───── DATA RECORDS ─────
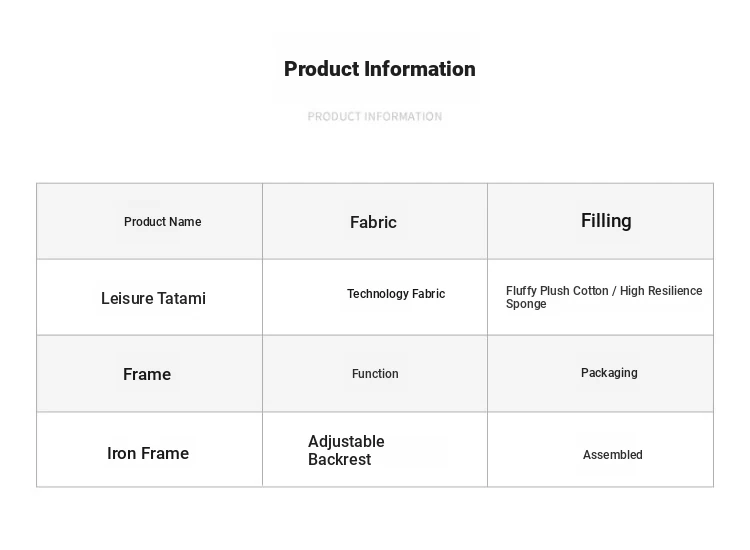Select the words "High Resilience" in the filling value
Viewport: 750px width, 550px height.
point(661,291)
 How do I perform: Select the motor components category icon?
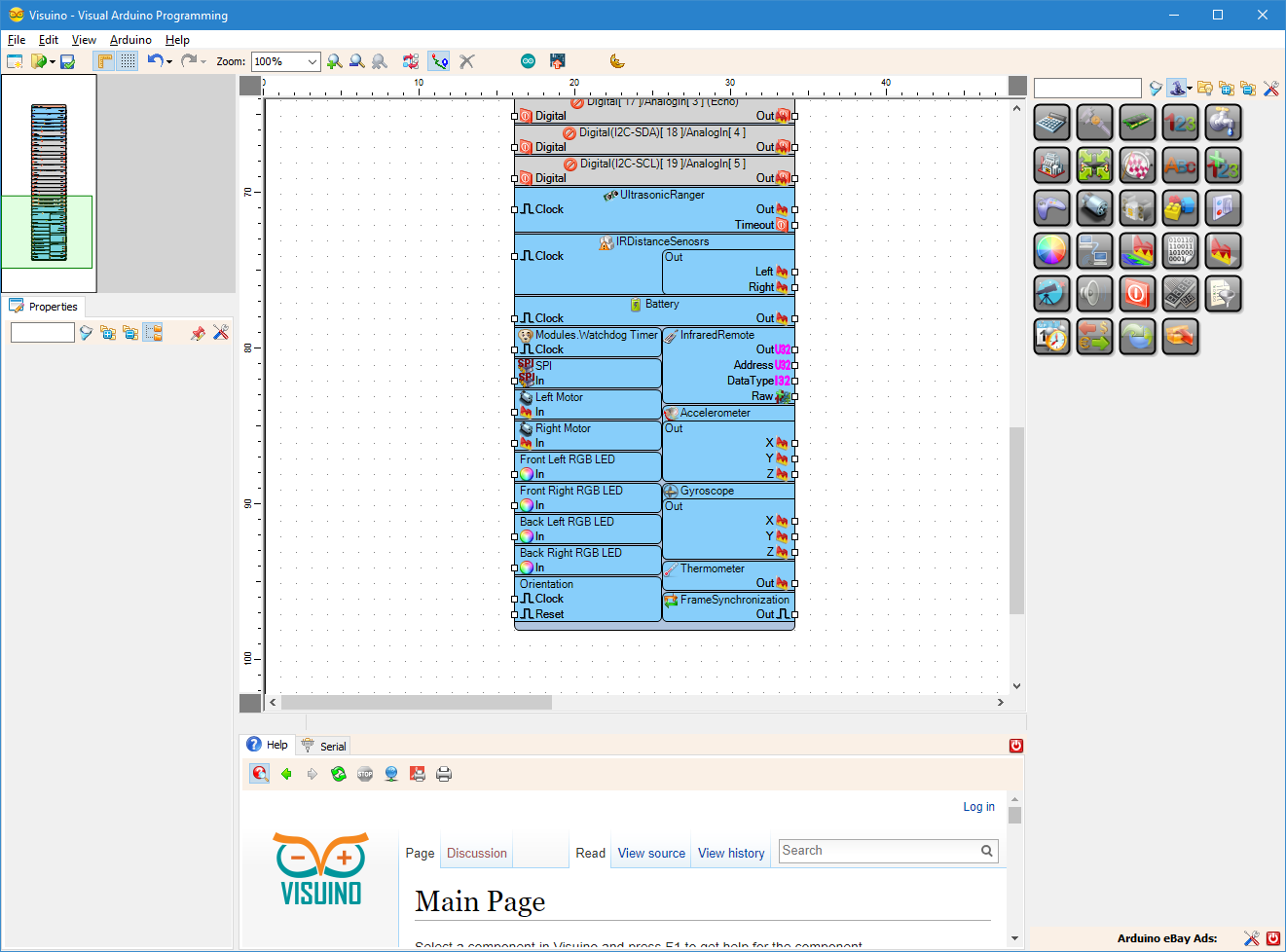click(x=1094, y=207)
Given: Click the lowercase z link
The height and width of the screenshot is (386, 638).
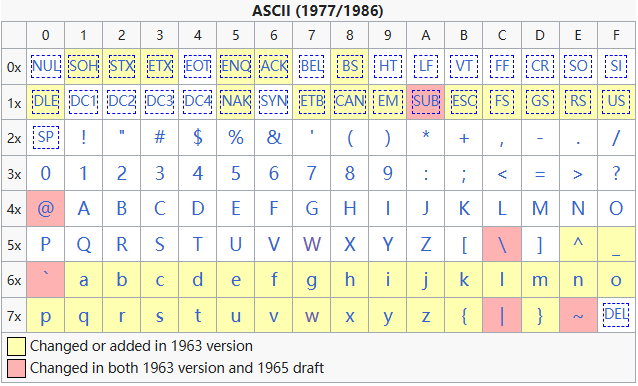Looking at the screenshot, I should pyautogui.click(x=426, y=316).
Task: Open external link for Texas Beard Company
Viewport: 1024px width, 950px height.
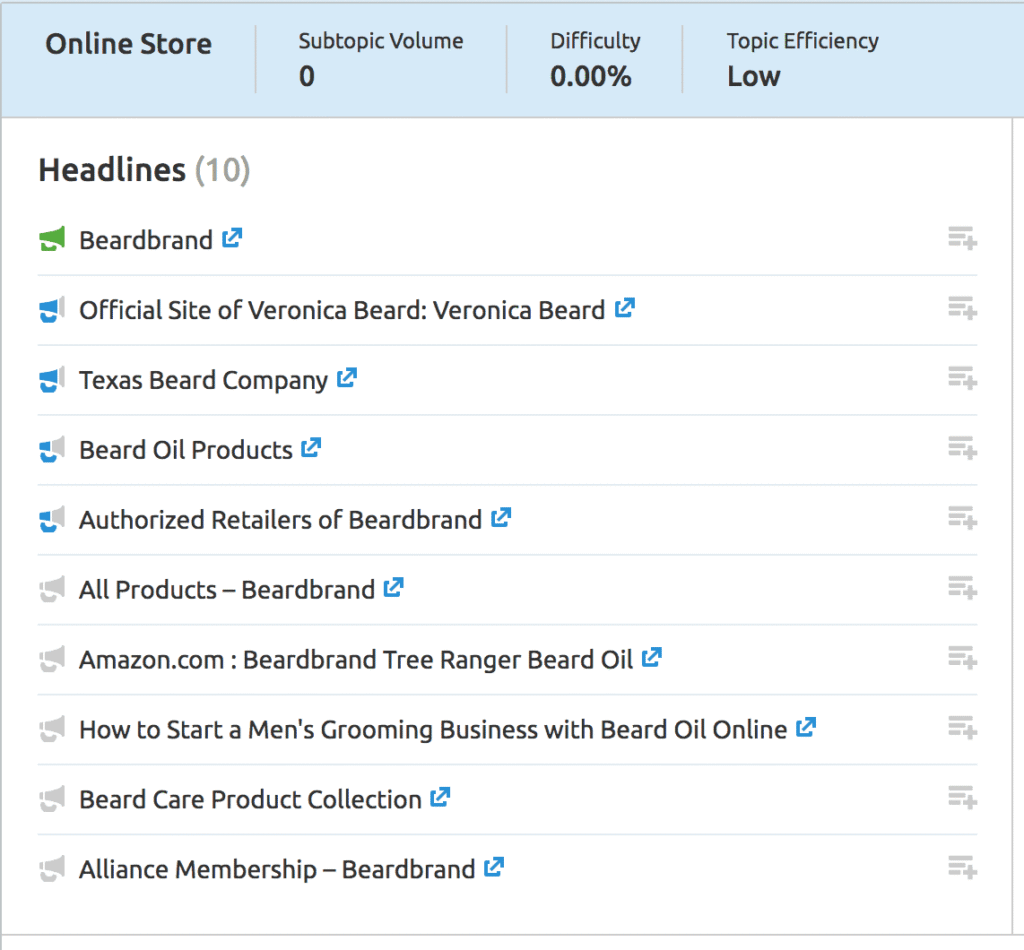Action: 347,379
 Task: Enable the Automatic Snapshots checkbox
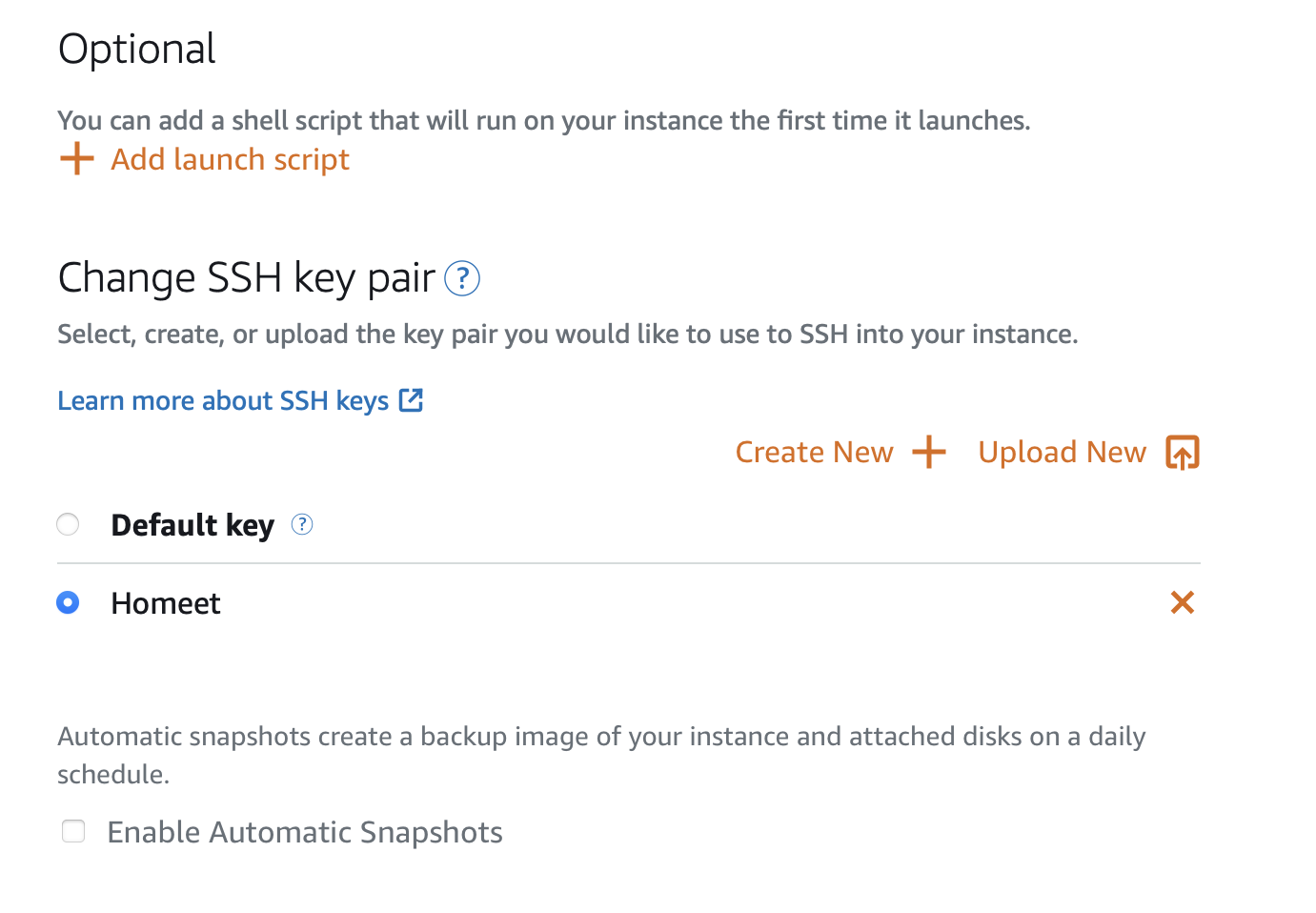pos(73,831)
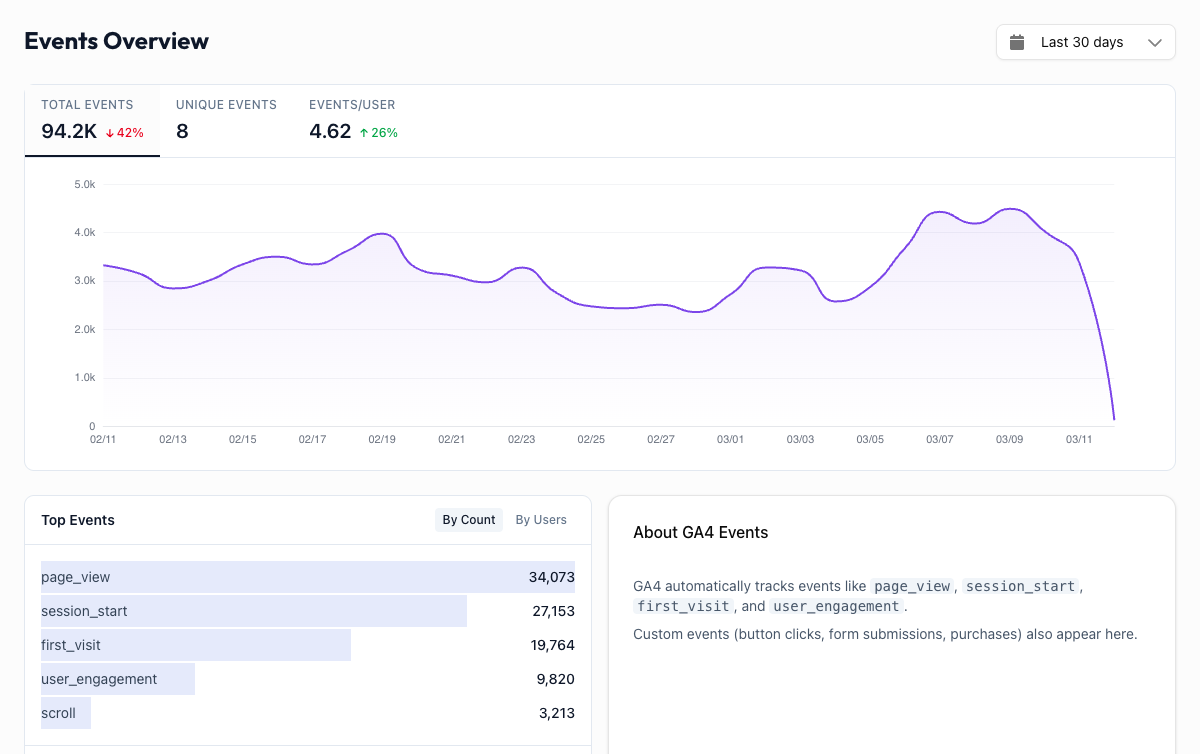Click the 02/19 date on chart axis
This screenshot has height=754, width=1200.
click(x=382, y=439)
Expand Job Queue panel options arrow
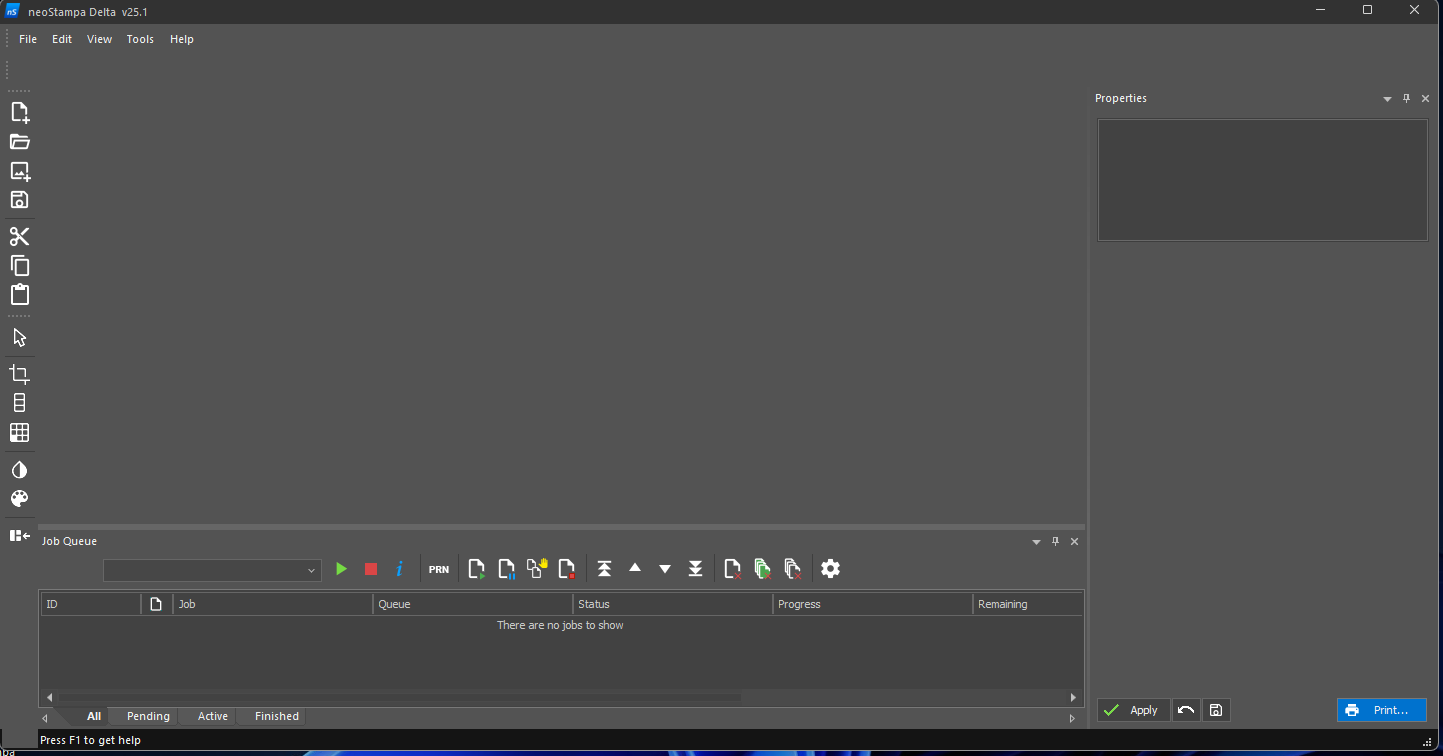The image size is (1443, 756). pos(1036,542)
─────
→ TASK OBJECTIVE:
Each line from the one containing "Task: Open external" through the last line of the data should be written out exactly. Skip the pictures, and add no other lines.

→ EXERCISE RESPONSE:
Task: Open external link for Texas Beard Company
Viewport: 1024px width, 950px height.
Action: 347,379
 Task: Enable the Automatic Snapshots checkbox
pos(73,831)
Click the 02/19 date on chart axis
This screenshot has height=754, width=1200.
click(x=382, y=439)
Expand Job Queue panel options arrow
The image size is (1443, 756). pos(1036,542)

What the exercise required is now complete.